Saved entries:

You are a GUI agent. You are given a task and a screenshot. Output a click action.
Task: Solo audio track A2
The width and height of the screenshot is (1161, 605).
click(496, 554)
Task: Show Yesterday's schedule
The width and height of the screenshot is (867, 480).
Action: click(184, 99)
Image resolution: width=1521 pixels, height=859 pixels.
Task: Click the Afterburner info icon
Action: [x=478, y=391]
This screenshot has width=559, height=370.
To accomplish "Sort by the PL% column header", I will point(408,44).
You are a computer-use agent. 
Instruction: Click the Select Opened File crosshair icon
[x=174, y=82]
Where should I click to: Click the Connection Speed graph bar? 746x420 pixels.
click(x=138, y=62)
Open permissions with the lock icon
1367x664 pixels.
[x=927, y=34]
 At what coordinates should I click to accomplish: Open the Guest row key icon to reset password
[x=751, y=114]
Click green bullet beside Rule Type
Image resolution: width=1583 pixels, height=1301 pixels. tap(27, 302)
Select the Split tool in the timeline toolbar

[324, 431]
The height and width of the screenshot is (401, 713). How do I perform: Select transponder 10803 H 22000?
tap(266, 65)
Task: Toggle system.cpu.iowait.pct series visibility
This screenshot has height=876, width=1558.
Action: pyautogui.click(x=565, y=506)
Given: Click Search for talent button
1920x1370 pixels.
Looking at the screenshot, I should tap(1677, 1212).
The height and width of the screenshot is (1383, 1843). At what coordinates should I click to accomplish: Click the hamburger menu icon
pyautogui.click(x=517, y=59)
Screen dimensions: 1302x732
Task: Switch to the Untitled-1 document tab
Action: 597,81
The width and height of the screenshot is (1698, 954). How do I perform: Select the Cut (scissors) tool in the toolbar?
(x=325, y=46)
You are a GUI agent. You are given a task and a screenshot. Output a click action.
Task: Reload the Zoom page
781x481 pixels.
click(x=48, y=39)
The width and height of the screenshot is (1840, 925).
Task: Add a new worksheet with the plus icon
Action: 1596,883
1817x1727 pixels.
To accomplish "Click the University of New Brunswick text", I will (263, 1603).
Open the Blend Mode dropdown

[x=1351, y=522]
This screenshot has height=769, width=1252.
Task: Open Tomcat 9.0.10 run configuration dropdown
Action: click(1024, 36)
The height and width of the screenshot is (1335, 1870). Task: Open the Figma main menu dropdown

Assignment:
Your answer should be the lines of the records that include the word "will".

Exercise output:
To accomplish "Sort by the PL% column header", I will point(408,44).
To accomplish "Click the University of New Brunswick text", I will (263, 1603).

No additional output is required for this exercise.